There are two clues in the interview. In explaining his formulation he writes that ‘we’ (the left?) ‘advocate reforms that would strengthen the agencies that would be capable of being mobilized in a revolutionary situation’. This puts the emphasis on the beneficial effects of achieving the reforms rather than of the struggle for them. It may seem a small point but there is a slide there towards the notion of a ‘left government’ opening the way to socialism which is a classic left reformist idea.

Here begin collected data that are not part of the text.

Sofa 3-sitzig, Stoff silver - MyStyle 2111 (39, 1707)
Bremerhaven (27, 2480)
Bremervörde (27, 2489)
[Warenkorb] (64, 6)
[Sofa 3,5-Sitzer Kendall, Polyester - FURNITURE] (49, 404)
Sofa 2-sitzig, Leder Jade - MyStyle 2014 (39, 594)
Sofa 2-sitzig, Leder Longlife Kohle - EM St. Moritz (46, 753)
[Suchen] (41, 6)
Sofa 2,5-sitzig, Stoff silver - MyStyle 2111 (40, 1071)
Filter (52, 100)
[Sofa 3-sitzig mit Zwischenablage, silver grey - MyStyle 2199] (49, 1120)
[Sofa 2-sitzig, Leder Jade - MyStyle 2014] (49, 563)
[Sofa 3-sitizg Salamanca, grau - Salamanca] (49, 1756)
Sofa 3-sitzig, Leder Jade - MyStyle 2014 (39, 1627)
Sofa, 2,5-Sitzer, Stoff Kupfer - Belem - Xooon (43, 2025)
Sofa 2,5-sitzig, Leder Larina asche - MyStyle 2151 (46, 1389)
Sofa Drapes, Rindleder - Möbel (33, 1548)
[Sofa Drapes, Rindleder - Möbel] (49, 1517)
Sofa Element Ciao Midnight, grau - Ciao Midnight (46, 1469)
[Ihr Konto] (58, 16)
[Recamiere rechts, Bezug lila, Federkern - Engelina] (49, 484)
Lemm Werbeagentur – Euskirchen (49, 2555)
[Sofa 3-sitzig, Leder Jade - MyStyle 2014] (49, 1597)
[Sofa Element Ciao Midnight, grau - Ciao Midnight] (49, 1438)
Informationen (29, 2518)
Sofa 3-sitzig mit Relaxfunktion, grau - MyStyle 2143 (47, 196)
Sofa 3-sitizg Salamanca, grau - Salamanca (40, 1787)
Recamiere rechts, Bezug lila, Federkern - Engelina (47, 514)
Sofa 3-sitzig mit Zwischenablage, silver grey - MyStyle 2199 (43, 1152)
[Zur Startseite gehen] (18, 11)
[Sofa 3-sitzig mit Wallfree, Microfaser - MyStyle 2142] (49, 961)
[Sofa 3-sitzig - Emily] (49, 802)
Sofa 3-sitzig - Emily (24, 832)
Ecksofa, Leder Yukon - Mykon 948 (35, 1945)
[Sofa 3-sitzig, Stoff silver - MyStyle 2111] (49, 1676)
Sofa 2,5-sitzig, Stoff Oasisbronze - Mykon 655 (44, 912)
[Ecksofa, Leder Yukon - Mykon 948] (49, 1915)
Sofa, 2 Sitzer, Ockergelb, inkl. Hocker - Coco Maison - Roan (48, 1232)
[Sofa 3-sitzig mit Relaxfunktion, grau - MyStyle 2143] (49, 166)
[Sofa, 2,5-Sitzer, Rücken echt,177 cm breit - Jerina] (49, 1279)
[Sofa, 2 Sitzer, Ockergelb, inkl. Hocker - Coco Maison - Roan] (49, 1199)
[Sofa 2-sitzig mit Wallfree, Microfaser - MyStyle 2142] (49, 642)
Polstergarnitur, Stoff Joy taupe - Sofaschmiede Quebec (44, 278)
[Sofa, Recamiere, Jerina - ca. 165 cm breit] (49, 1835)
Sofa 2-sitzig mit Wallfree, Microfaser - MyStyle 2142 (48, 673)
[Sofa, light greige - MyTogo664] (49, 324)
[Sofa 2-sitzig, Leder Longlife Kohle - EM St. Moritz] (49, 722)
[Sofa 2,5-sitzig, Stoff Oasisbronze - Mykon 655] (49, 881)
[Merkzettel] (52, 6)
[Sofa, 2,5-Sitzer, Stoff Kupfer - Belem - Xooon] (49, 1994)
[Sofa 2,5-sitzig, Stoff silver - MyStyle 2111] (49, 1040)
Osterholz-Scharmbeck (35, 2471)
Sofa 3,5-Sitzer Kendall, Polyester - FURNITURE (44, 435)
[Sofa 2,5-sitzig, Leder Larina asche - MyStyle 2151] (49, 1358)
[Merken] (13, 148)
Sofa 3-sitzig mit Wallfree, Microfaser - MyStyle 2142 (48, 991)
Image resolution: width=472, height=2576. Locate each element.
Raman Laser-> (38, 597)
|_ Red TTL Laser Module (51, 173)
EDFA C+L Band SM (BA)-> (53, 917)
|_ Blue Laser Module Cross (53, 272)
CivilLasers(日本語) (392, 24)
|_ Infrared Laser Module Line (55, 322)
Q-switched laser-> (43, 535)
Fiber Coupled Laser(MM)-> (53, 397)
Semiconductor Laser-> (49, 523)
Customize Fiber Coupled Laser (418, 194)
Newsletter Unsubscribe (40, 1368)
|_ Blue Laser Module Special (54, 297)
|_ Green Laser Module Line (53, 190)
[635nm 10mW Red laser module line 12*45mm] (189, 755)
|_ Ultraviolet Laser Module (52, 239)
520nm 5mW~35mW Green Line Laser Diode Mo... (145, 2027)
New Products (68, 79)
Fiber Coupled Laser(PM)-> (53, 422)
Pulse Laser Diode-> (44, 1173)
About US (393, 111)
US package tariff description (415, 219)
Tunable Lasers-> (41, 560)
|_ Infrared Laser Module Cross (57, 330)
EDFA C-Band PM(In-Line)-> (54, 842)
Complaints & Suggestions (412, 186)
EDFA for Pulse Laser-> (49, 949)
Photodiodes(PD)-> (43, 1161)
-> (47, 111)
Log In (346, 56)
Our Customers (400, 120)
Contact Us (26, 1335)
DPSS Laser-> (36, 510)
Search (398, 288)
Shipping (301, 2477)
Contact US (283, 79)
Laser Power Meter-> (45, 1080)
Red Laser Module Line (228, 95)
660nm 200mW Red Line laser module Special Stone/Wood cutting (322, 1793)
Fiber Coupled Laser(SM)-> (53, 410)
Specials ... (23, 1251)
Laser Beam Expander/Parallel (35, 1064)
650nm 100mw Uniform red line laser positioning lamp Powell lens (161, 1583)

The second clue is where he says, ‘most of the time these dichotomies [reformism and revolution] are used in a sectarian and moralizing way’. Now whether the number of times these dichotomies are used in a ‘sectarian and moralizing way’ exceeds the times they are used in a scientific and political way is hard to calculate but I think this is a rhetorical device to preempt the demand for political clarity on this question.
Where this argument really matters most is in relation to building the revolutionary party. One of the main lessons drawn by Trotsky (and Cliff, Harman etc.) from the victory of the Russian Revolution and the failure in Germany, Italy, Hungary etc. was the need to build the party in advance of the revolution. This is the point Seymour’s formulations seek to avoid and deflect.